Após 16 meses da sanção da lei que trata do tema, o Poder Executivo publicou nesta sexta-feira (4) o decreto que regulamenta o cumprimento da proibição a malabares cortantes e inflamáveis em Ponta Grossa. A medida foi proposta pelo vereador Jorge da Farmácia (PDT) ainda em 2016 e foi sancionada em dezembro do mesmo ano pelo prefeito Marcelo Rangel (PSDB). O decreto prevê que o uso de malabares cortantes e inflamáveis só será permitido em eventos autorizados pela Fundação de Cultura.
O decreto do Poder Executivo prevê que a proibição aos malabares será fiscalizada pela Autarquia Municipal de Trânsito e Transporte (AMTT) já que boa parte dos malabarista atua nos semáforos da cidade. O texto prevê que a primeira notificação ao artista de rua será acompanhada de uma multa de dois valores de referência (VRs), cerca de R$ 140, além da apreensão do material utilizado – em caso de reincidência, a multa dobra para dois VRs, cerca de R$ 280.

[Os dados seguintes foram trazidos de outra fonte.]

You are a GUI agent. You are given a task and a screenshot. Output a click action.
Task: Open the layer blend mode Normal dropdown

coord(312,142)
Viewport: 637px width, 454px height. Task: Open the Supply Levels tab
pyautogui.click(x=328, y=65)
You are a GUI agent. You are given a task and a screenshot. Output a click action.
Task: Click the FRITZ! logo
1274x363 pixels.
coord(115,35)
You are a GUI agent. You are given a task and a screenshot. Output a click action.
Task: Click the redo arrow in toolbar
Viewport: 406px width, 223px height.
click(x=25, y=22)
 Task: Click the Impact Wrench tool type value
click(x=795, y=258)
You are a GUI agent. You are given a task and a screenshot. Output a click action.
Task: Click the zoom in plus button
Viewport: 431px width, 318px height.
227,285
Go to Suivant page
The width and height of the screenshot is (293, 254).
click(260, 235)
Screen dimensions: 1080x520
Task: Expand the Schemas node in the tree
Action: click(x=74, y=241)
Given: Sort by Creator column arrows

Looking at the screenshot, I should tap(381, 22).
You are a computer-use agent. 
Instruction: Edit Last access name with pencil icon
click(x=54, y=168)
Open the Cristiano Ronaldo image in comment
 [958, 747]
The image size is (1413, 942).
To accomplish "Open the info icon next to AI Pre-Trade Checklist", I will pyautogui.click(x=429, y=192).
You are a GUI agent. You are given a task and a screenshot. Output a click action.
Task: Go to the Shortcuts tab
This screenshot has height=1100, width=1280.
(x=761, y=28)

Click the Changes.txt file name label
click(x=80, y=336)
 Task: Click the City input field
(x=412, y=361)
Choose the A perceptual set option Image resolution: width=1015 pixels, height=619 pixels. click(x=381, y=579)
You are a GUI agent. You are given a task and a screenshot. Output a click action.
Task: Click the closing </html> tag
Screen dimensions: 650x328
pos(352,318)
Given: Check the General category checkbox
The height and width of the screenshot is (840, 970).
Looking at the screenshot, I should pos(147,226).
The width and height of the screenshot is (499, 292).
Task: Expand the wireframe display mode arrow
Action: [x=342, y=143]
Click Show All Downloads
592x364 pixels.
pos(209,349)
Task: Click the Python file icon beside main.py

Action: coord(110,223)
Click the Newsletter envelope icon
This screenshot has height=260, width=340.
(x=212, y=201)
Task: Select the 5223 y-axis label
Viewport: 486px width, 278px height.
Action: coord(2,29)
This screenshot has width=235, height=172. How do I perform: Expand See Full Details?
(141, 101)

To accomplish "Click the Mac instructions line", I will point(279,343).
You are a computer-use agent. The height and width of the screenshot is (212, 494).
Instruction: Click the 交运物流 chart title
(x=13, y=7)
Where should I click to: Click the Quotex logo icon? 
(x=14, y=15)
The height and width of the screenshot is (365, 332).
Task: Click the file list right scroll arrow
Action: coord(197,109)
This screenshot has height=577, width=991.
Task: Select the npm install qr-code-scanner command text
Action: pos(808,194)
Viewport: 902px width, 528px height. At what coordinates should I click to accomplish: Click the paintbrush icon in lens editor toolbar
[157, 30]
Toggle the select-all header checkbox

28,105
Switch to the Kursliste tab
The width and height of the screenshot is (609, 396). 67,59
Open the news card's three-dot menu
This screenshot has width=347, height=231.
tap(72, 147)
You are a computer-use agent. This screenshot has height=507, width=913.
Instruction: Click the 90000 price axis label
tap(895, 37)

A medida da Prefeitura prevê que os valores arrecadados com as multas serão destinados à manutenção das atividades da AMTT e ainda rege os prazos para possíveis recursos apresentados pelos artistas de rua. De acordo com o vereador autor da lei, a iniciativa prevê a proteção dos próprios praticantes das artes e dos pedestres. “Eu ando muito pela cidade e tive a ideia de fazer esse projeto vendo o risco que uma pessoa corre quando passa pela faixa de pedestre enquanto o artista realiza esse tipo de prática com malabares com fogo ou peças cortantes”, afirmou o vereador.
Na visão de Jorge, o risco é iminente tanto para o malabarista como para os pedestres. O vereador defende ainda a apreensão dos objetos utilizados pelos malabaristas. “Esse é um modo de coibir uma prática que é perigosa para a população e também para o artista, afinal a rua não é lugar para esse tipo de prática”, afirmou o vereador. Jorge lembra que a prática de malabares nos cruzamentos da cidade prejudica os pedestres. “Muitas pessoas acabam sendo obrigadas a atravessarem no meio da rua e em meio aos carros”, afirmou o parlamentar.
Projeto gerou polêmica durante votações
Ao ser votado na Câmara em 2016, o projeto de Jorge da Farmácia (PDT) gerou polêmica. Durante as votações, um dos parlamentares a se opor a medida foi Taíco Nunes (Podemos), agora ex-vereador – na visão de Nunes, o projeto “retirava vagas de emprego” dos cidadãos que atuavam nos semáforos. “Diante do desemprego crescente no Brasil, acredito que qualquer projeto que diminua oportunidades de emprego são prejudiciais a população”, disse Taíco na época.